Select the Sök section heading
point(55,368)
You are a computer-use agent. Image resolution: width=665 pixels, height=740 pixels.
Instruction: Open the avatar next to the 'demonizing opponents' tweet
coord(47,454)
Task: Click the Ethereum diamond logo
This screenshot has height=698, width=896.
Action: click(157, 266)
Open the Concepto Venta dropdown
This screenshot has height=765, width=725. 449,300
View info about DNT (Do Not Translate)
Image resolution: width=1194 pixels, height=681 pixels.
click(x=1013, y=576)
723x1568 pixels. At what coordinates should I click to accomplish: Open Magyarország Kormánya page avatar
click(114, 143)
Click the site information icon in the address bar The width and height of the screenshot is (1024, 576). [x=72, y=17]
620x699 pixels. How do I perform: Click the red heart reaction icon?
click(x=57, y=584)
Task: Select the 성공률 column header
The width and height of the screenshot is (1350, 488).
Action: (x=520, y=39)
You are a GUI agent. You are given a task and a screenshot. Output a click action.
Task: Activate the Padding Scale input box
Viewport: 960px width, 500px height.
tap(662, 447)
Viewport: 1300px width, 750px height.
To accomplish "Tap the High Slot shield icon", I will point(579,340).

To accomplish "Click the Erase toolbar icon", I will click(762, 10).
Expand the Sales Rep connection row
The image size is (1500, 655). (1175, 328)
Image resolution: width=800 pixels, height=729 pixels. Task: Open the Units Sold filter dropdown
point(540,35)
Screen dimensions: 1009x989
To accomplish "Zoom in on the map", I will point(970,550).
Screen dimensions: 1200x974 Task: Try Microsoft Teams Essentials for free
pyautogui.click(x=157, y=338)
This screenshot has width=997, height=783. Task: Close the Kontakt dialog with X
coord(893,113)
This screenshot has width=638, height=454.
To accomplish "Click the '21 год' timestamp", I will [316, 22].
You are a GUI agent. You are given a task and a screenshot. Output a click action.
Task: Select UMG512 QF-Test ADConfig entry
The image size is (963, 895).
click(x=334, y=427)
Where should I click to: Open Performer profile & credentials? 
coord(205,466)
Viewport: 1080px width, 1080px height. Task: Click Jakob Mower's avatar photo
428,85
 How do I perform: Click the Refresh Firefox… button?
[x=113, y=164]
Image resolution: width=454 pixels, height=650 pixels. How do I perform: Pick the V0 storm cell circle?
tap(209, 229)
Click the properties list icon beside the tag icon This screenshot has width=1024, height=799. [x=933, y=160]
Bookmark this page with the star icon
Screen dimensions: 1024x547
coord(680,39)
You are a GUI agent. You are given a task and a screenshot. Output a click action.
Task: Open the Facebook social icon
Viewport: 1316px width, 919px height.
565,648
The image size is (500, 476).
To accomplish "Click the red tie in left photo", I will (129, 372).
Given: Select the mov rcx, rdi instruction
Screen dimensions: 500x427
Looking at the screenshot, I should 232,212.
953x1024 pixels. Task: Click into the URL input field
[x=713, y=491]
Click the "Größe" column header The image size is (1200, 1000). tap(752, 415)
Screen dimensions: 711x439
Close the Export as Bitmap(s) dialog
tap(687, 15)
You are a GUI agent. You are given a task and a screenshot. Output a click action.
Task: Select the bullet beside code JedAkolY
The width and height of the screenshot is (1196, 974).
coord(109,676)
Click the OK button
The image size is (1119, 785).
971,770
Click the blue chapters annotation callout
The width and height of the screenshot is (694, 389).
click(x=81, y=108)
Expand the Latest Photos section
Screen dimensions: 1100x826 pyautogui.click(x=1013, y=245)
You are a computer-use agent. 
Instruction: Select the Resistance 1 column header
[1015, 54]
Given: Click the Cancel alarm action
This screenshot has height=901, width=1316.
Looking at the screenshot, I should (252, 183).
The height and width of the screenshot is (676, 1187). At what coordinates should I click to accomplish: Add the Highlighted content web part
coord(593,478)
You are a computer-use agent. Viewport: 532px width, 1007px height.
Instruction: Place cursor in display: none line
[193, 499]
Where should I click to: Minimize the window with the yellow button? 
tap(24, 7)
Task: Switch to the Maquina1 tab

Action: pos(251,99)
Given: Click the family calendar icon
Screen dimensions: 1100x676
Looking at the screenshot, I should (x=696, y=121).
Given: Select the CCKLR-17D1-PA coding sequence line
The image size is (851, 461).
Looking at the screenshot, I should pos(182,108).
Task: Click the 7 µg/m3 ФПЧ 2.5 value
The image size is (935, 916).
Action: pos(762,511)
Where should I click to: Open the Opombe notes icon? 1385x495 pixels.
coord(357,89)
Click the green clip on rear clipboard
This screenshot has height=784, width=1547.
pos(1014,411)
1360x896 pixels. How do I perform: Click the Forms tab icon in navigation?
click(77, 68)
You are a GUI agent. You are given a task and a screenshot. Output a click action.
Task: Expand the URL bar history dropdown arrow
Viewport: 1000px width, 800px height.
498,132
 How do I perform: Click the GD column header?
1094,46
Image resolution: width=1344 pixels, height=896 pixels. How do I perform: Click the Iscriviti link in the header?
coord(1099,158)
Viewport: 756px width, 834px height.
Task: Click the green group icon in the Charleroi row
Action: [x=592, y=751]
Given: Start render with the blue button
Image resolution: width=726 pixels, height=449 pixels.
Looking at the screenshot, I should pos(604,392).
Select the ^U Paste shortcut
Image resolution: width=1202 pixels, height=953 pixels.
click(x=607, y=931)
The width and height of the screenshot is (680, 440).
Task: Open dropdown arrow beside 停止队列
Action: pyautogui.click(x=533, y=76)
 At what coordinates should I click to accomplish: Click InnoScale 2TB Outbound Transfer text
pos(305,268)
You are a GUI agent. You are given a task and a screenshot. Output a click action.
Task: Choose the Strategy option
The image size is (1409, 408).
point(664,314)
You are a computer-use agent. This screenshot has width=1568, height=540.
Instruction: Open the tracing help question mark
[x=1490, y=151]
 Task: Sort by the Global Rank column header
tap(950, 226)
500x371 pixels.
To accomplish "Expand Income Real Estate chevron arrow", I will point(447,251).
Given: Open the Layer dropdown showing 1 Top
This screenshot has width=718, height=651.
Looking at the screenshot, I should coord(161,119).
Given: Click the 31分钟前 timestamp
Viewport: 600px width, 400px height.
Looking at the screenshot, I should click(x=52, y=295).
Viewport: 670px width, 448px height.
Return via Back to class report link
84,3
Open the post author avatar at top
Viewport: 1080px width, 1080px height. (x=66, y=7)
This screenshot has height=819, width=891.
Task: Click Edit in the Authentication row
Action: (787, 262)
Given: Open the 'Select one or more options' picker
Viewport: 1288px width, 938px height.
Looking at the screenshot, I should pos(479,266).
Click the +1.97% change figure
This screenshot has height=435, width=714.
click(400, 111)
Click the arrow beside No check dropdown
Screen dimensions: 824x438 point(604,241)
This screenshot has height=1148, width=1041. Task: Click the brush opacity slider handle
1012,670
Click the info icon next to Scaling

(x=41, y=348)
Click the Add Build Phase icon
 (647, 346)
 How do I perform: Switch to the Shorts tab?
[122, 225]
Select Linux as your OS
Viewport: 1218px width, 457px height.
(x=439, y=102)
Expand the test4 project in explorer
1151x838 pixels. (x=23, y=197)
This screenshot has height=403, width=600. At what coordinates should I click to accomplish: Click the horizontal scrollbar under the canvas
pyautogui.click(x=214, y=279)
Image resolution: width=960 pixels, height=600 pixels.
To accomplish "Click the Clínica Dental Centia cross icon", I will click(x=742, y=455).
+++
■ INSTRUCTIONS FOR THE TASK
Set down each entry exactly as it appears above.

■ OUTPUT
Select the Sök section heading
point(55,368)
You are a computer-use agent. Image resolution: width=665 pixels, height=740 pixels.
Instruction: Open the avatar next to the 'demonizing opponents' tweet
coord(47,454)
Task: Click the Ethereum diamond logo
This screenshot has height=698, width=896.
Action: click(157, 266)
Open the Concepto Venta dropdown
This screenshot has height=765, width=725. 449,300
View info about DNT (Do Not Translate)
Image resolution: width=1194 pixels, height=681 pixels.
click(x=1013, y=576)
723x1568 pixels. At what coordinates should I click to accomplish: Open Magyarország Kormánya page avatar
click(114, 143)
Click the site information icon in the address bar The width and height of the screenshot is (1024, 576). [x=72, y=17]
620x699 pixels. How do I perform: Click the red heart reaction icon?
click(x=57, y=584)
Task: Select the 성공률 column header
The width and height of the screenshot is (1350, 488).
Action: (x=520, y=39)
You are a GUI agent. You are given a task and a screenshot. Output a click action.
Task: Activate the Padding Scale input box
Viewport: 960px width, 500px height.
tap(662, 447)
Viewport: 1300px width, 750px height.
To accomplish "Tap the High Slot shield icon", I will point(579,340).

To accomplish "Click the Erase toolbar icon", I will click(762, 10).
Expand the Sales Rep connection row
The image size is (1500, 655). (1175, 328)
Image resolution: width=800 pixels, height=729 pixels. Task: Open the Units Sold filter dropdown
point(540,35)
Screen dimensions: 1009x989
To accomplish "Zoom in on the map", I will point(970,550).
Screen dimensions: 1200x974 Task: Try Microsoft Teams Essentials for free
pyautogui.click(x=157, y=338)
This screenshot has width=997, height=783. Task: Close the Kontakt dialog with X
coord(893,113)
This screenshot has width=638, height=454.
To accomplish "Click the '21 год' timestamp", I will [316, 22].
You are a GUI agent. You are given a task and a screenshot. Output a click action.
Task: Select UMG512 QF-Test ADConfig entry
The image size is (963, 895).
click(x=334, y=427)
Where should I click to: Open Performer profile & credentials? 
coord(205,466)
Viewport: 1080px width, 1080px height. Task: Click Jakob Mower's avatar photo
428,85
 How do I perform: Click the Refresh Firefox… button?
[x=113, y=164]
Image resolution: width=454 pixels, height=650 pixels. How do I perform: Pick the V0 storm cell circle?
tap(209, 229)
Click the properties list icon beside the tag icon This screenshot has width=1024, height=799. [x=933, y=160]
Bookmark this page with the star icon
Screen dimensions: 1024x547
coord(680,39)
You are a GUI agent. You are given a task and a screenshot. Output a click action.
Task: Open the Facebook social icon
Viewport: 1316px width, 919px height.
565,648
The image size is (500, 476).
To accomplish "Click the red tie in left photo", I will (129, 372).
Given: Select the mov rcx, rdi instruction
Screen dimensions: 500x427
Looking at the screenshot, I should 232,212.
953x1024 pixels. Task: Click into the URL input field
[x=713, y=491]
Click the "Größe" column header The image size is (1200, 1000). tap(752, 415)
Screen dimensions: 711x439
Close the Export as Bitmap(s) dialog
tap(687, 15)
You are a GUI agent. You are given a task and a screenshot. Output a click action.
Task: Select the bullet beside code JedAkolY
The width and height of the screenshot is (1196, 974).
coord(109,676)
Click the OK button
The image size is (1119, 785).
971,770
Click the blue chapters annotation callout
The width and height of the screenshot is (694, 389).
click(x=81, y=108)
Expand the Latest Photos section
Screen dimensions: 1100x826 pyautogui.click(x=1013, y=245)
You are a computer-use agent. 
Instruction: Select the Resistance 1 column header
[1015, 54]
Given: Click the Cancel alarm action
This screenshot has height=901, width=1316.
Looking at the screenshot, I should (252, 183).
The height and width of the screenshot is (676, 1187). At what coordinates should I click to accomplish: Add the Highlighted content web part
coord(593,478)
You are a computer-use agent. Viewport: 532px width, 1007px height.
Instruction: Place cursor in display: none line
[193, 499]
Where should I click to: Minimize the window with the yellow button? 
tap(24, 7)
Task: Switch to the Maquina1 tab

Action: pos(251,99)
Given: Click the family calendar icon
Screen dimensions: 1100x676
Looking at the screenshot, I should (x=696, y=121).
Given: Select the CCKLR-17D1-PA coding sequence line
The image size is (851, 461).
Looking at the screenshot, I should pos(182,108).
Task: Click the 7 µg/m3 ФПЧ 2.5 value
The image size is (935, 916).
Action: pos(762,511)
Where should I click to: Open the Opombe notes icon? 1385x495 pixels.
coord(357,89)
Click the green clip on rear clipboard
This screenshot has height=784, width=1547.
pos(1014,411)
1360x896 pixels. How do I perform: Click the Forms tab icon in navigation?
click(77, 68)
You are a GUI agent. You are given a task and a screenshot. Output a click action.
Task: Expand the URL bar history dropdown arrow
Viewport: 1000px width, 800px height.
498,132
 How do I perform: Click the GD column header?
1094,46
Image resolution: width=1344 pixels, height=896 pixels. How do I perform: Click the Iscriviti link in the header?
coord(1099,158)
Viewport: 756px width, 834px height.
Task: Click the green group icon in the Charleroi row
Action: [x=592, y=751]
Given: Start render with the blue button
Image resolution: width=726 pixels, height=449 pixels.
Looking at the screenshot, I should pos(604,392).
Select the ^U Paste shortcut
Image resolution: width=1202 pixels, height=953 pixels.
click(x=607, y=931)
The width and height of the screenshot is (680, 440).
Task: Open dropdown arrow beside 停止队列
Action: pyautogui.click(x=533, y=76)
 At what coordinates should I click to accomplish: Click InnoScale 2TB Outbound Transfer text
pos(305,268)
You are a GUI agent. You are given a task and a screenshot. Output a click action.
Task: Choose the Strategy option
The image size is (1409, 408).
point(664,314)
You are a computer-use agent. This screenshot has width=1568, height=540.
Instruction: Open the tracing help question mark
[x=1490, y=151]
 Task: Sort by the Global Rank column header
tap(950, 226)
500x371 pixels.
To accomplish "Expand Income Real Estate chevron arrow", I will point(447,251).
Given: Open the Layer dropdown showing 1 Top
This screenshot has width=718, height=651.
Looking at the screenshot, I should coord(161,119).
Given: Click the 31分钟前 timestamp
Viewport: 600px width, 400px height.
Looking at the screenshot, I should click(x=52, y=295).
Viewport: 670px width, 448px height.
Return via Back to class report link
84,3
Open the post author avatar at top
Viewport: 1080px width, 1080px height. (x=66, y=7)
This screenshot has height=819, width=891.
Task: Click Edit in the Authentication row
Action: (787, 262)
Given: Open the 'Select one or more options' picker
Viewport: 1288px width, 938px height.
Looking at the screenshot, I should pos(479,266).
Click the +1.97% change figure
This screenshot has height=435, width=714.
click(400, 111)
Click the arrow beside No check dropdown
Screen dimensions: 824x438 point(604,241)
This screenshot has height=1148, width=1041. Task: Click the brush opacity slider handle
1012,670
Click the info icon next to Scaling

(x=41, y=348)
Click the Add Build Phase icon
 (647, 346)
 How do I perform: Switch to the Shorts tab?
[122, 225]
Select Linux as your OS
Viewport: 1218px width, 457px height.
(x=439, y=102)
Expand the test4 project in explorer
1151x838 pixels. (x=23, y=197)
This screenshot has height=403, width=600. At what coordinates should I click to accomplish: Click the horizontal scrollbar under the canvas
pyautogui.click(x=214, y=279)
Image resolution: width=960 pixels, height=600 pixels.
To accomplish "Click the Clínica Dental Centia cross icon", I will click(x=742, y=455).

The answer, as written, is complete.